[Saved data entries]
################

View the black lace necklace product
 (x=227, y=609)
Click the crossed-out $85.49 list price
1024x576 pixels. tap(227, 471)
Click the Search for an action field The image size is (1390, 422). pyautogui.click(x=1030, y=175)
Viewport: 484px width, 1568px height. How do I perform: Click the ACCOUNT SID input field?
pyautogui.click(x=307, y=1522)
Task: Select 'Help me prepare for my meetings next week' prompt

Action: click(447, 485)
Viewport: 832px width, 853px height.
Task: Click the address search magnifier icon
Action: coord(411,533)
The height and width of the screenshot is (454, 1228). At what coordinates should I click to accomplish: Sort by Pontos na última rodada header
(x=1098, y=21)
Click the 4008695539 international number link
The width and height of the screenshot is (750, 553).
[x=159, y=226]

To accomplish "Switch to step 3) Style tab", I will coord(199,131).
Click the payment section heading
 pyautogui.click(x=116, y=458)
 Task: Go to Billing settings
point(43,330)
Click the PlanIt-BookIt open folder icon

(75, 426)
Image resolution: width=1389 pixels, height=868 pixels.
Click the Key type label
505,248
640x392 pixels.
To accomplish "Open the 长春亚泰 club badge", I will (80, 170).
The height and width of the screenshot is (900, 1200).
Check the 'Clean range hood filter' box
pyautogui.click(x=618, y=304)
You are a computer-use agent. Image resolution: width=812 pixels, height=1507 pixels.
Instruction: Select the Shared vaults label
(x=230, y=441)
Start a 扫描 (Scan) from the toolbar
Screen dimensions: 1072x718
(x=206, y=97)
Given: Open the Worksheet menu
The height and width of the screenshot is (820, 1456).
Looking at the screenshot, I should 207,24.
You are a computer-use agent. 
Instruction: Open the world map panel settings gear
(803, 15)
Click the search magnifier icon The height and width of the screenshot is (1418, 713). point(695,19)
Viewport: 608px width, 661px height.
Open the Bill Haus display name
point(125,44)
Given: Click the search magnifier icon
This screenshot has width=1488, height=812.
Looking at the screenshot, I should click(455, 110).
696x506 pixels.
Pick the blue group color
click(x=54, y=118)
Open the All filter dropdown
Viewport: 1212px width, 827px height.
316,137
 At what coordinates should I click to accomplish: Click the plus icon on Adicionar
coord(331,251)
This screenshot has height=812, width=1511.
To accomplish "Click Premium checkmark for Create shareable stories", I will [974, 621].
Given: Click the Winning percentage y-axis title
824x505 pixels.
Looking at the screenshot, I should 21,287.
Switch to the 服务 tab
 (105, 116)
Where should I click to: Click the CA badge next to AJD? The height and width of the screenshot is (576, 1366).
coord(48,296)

################

● PROBLEM DESCRIPTION: Say how many lines of the entries above hold the string "will", and say nothing besides the number.

● TASK SOLUTION: 3